For hundreds of candidates around the country, Tuesday's primary was the end of a long nominating process. In one battleground House district in Iowa, though, the fight for the Republican nomination there is starting over now that the votes have been counted.
No Republican candidate got 35 percent of the vote in the primary to succeed Rep. Tom Latham, an Iowa Republican retiring from Congress at the end of the year. That means local activists will choose the nominee at a convention on June 21, an unpredictable setting that Democrats say will drive the eventual nominee to the right — but one where former state GOP Chairman Matt Strawn says delegates could give the edge to a moderate.
All the campaigns have likely been "literally running two concurrent campaign strategies" in order to prepare for a convention, Strawn said. Leading up to the primary, candidates went on TV to get their names out to average voters, but they also sent mailers to delegates and met with them in person, said John Maxwell, a consultant to candidate Monte Shaw's campaign.

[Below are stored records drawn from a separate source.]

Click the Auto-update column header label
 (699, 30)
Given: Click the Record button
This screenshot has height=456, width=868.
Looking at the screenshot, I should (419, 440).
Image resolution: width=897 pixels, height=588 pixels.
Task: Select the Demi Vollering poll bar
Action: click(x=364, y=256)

And the top Republican in the state has spent effort shaping that convention electorate over the past year. Strawn said a recent push by GOP Gov. Terry Branstad to fill the state party with establishment Republicans over tea partiers gives moderates an advantage compared with recent years, defying the stereotype of activist-dominated conventions. That could give someone like Shaw, an Iowa Renewable Fuels Association executive who emphasized pragmatism during the campaign and said he would have voted to raise the debt ceiling, an advantage over his situation in the regular primary, in which he finished fourth.